58:2.6 (666.3) The lower five or six miles of the earth’s atmosphere is the troposphere; this is the region of winds and air currents which provide weather phenomena. Above this region is the inner ionosphere and next above is the stratosphere. Ascending from the surface of the earth, the temperature steadily falls for six or eight miles, at which height it registers around 70 degrees below zero F. This temperature range of from 65 to 70 degrees below zero F. is unchanged in the further ascent for forty miles; this realm of constant temperature is the stratosphere. At a height of forty-five or fifty miles, the temperature begins to rise, and this increase continues until, at the level of the auroral displays, a temperature of 1200° F. is attained, and it is this intense heat that ionizes the oxygen. But temperature in such a rarefied atmosphere is hardly comparable with heat reckoning at the surface of the earth. Bear in mind that one half of all your atmosphere is to be found in the first three miles. The height of the earth’s atmosphere is indicated by the highest auroral streamers—about four hundred miles.
58:2.7 (666.4) Auroral phenomena are directly related to sunspots, those solar cyclones which whirl in opposite directions above and below the solar equator, even as do the terrestrial tropical hurricanes. Such atmospheric disturbances whirl in opposite directions when occurring above or below the equator.
58:2.8 (666.5) The power of sunspots to alter light frequencies shows that these solar storm centers function as enormous magnets. Such magnetic fields are able to hurl charged particles from the sunspot craters out through space to the earth’s outer atmosphere, where their ionizing influence produces such spectacular auroral displays. Therefore do you have the greatest auroral phenomena when sunspots are at their height—or soon thereafter—at which time the spots are more generally equatorially situated.
58:2.9 (666.6) Even the compass needle is responsive to this solar influence since it turns slightly to the east as the sun rises and slightly to the west as the sun nears setting.

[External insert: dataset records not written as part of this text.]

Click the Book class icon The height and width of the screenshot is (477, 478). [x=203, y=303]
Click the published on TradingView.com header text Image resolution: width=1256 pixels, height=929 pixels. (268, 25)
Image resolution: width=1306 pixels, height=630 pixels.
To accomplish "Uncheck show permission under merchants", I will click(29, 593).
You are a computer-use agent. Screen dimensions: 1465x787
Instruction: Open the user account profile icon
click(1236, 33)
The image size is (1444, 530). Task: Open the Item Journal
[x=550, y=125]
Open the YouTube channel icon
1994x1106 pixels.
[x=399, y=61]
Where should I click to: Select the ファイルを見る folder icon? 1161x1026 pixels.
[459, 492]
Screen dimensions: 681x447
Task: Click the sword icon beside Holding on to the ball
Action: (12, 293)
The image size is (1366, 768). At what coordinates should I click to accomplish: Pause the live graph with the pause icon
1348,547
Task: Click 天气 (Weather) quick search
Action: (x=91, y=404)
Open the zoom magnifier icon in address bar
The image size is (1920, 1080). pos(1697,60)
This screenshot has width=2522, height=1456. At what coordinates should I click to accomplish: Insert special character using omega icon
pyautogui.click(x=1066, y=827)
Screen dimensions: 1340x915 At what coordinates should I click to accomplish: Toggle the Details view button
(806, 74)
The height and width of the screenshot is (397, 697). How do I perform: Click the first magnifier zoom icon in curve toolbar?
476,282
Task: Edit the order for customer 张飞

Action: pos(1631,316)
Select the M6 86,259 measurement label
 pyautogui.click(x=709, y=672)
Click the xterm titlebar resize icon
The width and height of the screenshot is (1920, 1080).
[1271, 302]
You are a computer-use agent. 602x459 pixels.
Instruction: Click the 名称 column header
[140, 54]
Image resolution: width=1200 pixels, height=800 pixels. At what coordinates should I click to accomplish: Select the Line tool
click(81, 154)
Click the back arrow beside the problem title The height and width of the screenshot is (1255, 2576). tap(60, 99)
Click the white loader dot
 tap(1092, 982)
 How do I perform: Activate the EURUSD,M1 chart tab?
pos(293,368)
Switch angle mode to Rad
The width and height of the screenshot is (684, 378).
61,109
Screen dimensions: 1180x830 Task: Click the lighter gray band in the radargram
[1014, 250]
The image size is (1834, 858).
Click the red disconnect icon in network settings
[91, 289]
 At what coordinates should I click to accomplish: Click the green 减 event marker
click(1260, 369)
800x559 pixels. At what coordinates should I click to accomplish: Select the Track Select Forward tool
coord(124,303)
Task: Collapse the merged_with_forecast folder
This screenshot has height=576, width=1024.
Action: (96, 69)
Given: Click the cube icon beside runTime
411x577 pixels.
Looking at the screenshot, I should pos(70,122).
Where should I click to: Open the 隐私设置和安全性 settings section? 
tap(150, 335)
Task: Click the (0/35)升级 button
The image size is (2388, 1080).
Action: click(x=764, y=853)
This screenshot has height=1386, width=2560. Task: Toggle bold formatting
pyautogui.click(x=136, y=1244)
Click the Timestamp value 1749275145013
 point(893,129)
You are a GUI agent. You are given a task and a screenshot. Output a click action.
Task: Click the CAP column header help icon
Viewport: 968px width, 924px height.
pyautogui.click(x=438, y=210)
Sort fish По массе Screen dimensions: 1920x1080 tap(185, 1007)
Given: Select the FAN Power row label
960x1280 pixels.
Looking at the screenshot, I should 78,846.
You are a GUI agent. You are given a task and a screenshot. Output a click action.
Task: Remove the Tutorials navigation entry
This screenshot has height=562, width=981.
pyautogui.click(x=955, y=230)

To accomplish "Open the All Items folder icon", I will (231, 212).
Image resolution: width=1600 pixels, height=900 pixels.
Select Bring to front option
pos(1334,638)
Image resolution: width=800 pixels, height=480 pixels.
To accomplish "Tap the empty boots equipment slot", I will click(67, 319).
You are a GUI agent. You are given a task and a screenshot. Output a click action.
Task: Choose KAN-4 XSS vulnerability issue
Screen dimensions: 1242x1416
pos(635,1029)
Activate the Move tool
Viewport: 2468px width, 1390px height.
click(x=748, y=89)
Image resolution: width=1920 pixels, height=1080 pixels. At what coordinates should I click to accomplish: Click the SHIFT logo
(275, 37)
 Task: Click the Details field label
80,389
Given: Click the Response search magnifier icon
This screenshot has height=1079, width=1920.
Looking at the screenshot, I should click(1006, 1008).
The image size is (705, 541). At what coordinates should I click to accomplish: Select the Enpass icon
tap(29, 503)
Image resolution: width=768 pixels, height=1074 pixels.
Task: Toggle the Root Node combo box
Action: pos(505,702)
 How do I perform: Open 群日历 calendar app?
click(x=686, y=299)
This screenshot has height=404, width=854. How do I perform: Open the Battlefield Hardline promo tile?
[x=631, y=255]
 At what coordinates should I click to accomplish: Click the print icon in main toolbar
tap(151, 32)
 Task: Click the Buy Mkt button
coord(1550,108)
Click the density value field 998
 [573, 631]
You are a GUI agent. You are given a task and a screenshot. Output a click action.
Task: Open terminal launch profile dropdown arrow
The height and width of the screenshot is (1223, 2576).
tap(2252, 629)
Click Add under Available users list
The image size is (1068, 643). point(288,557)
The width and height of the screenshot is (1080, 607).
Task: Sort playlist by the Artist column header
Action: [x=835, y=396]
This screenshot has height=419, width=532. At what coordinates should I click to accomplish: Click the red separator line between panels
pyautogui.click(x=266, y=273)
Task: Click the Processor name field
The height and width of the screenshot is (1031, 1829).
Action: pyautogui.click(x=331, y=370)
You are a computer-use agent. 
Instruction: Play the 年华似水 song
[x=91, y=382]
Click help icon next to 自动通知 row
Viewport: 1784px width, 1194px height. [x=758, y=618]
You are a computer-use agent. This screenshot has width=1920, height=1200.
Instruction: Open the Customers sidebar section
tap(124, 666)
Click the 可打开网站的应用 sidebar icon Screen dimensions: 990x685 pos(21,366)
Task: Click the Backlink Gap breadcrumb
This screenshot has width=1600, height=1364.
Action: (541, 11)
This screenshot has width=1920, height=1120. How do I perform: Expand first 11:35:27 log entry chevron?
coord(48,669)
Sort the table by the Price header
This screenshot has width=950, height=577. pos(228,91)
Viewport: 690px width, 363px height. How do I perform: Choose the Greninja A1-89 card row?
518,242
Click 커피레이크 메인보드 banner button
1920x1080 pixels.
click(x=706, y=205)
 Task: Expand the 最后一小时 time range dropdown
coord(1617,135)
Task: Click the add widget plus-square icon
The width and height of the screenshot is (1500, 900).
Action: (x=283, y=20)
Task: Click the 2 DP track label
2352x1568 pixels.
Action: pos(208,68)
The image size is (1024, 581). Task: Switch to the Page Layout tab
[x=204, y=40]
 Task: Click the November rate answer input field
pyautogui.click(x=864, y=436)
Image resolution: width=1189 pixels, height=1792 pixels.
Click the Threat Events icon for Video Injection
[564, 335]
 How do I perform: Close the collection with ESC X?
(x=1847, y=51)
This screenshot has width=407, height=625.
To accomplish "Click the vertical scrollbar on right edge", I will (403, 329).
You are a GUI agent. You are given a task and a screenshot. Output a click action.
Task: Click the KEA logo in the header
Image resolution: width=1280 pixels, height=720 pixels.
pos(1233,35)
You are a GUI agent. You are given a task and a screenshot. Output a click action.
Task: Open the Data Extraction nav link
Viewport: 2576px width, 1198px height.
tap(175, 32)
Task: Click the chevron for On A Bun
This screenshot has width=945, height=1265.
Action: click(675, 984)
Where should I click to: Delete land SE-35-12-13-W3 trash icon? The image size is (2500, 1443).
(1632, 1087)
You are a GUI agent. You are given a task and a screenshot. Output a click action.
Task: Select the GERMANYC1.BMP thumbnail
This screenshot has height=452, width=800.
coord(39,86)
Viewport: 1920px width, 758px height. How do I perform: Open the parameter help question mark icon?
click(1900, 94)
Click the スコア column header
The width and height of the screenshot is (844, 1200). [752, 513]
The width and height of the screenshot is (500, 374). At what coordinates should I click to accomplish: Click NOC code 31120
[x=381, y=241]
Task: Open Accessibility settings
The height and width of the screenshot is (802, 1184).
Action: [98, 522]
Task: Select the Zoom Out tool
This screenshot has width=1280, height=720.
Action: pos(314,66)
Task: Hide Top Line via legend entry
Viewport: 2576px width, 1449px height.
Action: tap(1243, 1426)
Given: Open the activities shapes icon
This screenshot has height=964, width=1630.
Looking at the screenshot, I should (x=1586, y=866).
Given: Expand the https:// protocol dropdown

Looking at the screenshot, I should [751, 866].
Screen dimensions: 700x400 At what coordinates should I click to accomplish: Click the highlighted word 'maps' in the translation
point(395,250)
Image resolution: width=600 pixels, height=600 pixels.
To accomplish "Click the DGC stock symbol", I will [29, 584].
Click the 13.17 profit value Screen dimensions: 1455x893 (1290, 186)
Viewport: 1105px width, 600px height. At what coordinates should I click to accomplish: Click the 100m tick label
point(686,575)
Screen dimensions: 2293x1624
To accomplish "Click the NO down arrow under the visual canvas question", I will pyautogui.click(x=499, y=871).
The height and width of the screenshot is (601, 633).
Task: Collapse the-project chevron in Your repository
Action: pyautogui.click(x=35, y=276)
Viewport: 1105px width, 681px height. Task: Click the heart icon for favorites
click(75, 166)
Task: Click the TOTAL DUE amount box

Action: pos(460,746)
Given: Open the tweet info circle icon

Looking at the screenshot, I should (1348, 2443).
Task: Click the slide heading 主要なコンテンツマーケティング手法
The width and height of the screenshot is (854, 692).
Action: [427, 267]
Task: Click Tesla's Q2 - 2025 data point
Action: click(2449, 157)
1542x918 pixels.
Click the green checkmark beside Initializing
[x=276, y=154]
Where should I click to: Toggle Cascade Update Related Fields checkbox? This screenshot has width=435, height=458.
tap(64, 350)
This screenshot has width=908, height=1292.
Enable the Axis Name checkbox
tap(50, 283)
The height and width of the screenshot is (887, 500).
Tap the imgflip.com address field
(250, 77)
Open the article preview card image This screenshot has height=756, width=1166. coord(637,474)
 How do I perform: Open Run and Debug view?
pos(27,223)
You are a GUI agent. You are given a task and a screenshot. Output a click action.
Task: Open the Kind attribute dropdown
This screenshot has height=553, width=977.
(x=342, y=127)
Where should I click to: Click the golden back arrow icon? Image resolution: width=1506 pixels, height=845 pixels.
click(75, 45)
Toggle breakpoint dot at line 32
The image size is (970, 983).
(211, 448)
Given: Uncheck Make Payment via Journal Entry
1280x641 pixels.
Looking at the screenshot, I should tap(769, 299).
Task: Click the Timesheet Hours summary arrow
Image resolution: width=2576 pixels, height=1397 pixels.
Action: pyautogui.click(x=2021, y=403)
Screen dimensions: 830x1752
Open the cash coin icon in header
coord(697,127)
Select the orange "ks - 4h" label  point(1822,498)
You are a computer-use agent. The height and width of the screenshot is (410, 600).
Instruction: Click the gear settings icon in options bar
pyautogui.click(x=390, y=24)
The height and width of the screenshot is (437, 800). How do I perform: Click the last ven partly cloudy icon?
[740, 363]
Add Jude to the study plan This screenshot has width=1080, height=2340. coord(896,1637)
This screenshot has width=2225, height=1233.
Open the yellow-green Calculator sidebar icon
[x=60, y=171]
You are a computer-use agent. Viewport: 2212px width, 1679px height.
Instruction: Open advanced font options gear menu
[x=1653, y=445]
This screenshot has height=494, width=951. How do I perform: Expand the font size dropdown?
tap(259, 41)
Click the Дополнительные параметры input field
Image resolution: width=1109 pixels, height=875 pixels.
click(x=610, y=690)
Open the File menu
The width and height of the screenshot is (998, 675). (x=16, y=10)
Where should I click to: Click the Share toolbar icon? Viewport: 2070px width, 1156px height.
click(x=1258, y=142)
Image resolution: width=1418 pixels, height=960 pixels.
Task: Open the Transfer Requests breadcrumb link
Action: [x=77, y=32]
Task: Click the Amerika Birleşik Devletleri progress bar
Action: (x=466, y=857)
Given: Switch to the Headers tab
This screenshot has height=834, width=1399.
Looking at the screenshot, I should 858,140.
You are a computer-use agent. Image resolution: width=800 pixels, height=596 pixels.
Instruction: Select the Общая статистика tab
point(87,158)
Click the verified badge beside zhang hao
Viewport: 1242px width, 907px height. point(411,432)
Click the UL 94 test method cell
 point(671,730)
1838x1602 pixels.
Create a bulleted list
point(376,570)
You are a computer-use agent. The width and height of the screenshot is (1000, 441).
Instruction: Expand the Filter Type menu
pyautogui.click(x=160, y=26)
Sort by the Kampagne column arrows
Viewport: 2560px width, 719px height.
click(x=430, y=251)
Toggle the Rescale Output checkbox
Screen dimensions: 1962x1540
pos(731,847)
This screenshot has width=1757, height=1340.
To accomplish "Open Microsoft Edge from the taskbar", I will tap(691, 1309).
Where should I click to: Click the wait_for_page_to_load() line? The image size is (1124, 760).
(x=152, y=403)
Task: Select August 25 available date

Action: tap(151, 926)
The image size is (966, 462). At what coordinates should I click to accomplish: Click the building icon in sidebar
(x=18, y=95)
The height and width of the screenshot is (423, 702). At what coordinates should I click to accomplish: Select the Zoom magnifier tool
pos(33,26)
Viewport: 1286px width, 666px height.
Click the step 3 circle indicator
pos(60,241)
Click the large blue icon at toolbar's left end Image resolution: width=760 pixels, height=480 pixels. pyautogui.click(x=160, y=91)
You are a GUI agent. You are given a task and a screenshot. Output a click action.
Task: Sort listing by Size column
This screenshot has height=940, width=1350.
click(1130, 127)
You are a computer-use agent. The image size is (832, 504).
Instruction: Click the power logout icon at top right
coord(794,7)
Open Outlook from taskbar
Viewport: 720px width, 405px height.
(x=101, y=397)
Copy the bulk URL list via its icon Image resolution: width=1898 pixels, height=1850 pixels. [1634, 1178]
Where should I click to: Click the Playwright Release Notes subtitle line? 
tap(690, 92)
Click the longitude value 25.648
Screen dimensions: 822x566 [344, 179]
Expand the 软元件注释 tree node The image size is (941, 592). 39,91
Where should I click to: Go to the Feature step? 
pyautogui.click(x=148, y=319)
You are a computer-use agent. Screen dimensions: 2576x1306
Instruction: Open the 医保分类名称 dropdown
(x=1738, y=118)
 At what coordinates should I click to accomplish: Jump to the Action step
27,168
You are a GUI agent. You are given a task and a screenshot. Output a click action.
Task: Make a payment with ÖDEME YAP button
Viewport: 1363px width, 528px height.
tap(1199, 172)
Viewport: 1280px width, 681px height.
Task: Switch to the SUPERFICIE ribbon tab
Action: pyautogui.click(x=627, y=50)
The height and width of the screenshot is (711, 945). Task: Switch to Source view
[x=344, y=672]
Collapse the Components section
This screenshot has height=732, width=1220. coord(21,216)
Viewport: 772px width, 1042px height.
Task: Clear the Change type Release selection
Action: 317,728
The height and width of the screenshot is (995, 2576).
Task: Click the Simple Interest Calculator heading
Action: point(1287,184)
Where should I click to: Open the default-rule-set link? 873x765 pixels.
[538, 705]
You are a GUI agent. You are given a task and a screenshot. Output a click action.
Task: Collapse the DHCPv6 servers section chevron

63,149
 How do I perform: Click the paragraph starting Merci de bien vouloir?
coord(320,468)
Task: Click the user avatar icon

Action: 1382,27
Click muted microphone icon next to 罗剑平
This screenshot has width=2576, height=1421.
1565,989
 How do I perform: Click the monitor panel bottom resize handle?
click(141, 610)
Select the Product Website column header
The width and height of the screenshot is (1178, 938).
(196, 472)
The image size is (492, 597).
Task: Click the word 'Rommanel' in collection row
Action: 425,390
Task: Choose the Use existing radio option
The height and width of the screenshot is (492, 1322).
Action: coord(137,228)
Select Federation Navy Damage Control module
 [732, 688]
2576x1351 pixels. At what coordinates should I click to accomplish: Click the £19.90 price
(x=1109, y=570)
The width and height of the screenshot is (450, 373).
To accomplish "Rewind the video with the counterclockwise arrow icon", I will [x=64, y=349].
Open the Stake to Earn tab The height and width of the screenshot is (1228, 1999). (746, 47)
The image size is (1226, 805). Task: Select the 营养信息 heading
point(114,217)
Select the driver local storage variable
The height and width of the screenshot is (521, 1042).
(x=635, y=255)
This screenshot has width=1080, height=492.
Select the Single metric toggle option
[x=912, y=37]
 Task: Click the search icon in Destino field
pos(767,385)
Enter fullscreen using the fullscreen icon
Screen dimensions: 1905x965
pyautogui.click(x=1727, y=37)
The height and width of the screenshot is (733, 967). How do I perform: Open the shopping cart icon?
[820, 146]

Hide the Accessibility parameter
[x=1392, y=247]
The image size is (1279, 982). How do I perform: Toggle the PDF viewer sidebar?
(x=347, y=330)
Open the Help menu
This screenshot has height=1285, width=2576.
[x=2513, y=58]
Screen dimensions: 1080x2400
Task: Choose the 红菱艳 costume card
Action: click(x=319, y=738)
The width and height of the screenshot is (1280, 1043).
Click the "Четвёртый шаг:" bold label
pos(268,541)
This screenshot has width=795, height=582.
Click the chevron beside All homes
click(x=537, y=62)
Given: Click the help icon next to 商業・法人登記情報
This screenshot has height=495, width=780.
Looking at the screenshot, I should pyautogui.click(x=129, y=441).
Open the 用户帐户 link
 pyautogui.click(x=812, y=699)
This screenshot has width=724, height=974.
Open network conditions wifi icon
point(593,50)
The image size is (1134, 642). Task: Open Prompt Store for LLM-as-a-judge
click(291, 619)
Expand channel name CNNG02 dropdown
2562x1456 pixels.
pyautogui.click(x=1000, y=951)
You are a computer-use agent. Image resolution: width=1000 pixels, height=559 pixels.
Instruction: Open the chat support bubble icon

This happens every day, but during the height of sunspot cycles this variation of the compass is twice as great. These diurnal wanderings of the compass are in response to the increased ionization of the upper atmosphere, which is produced by the sunlight.
58:2.10 (666.7) It is the presence of two different levels of electrified conducting regions in the superstratosphere that accounts for the long-distance transmission of your long- and short-wave radiobroadcasts. Your broadcasting is sometimes disturbed by the terrific storms which occasionally rage in the realms of these outer ionospheres. 3. Spatial Environment
58:3.1 (666.8) During the earlier times of universe materialization the space regions are interspersed with vast hydrogen clouds, just such astronomic dust clusters as now characterize many regions throughout remote space. Much of the organized matter which the blazing suns break down and disperse as radiant energy was originally built up in these early appearing hydrogen clouds of space. Under certain unusual conditions atom disruption also occurs at the nucleus of the larger hydrogen masses. And all of these phenomena of atom building and atom dissolution, as in the highly heated nebulae, are attended by the emergence of flood tides of short space rays of radiant energy. Accompanying these diverse radiations is a form of space-energy unknown on Urantia.
58:3.2 (667.1) This short-ray energy charge of universe space is four hundred times greater than all other forms of radiant energy existing in the organized space domains. The output of short space rays, whether coming from the blazing nebulae, tense electric fields, outer space, or the vast hydrogen dust clouds, is modified qualitatively and quantitatively by fluctuations of, and sudden tension changes in, temperature, gravity, and electronic pressures.
58:3.3 (667.2) These eventualities in the origin of the space rays are determined by many cosmic occurrences as well as by the orbits of circulating matter, which vary from modified circles to extreme ellipses. Physical conditions may also be greatly altered because the electron spin is sometimes in the opposite direction from that of the grosser matter behavior, even in the same physical zone.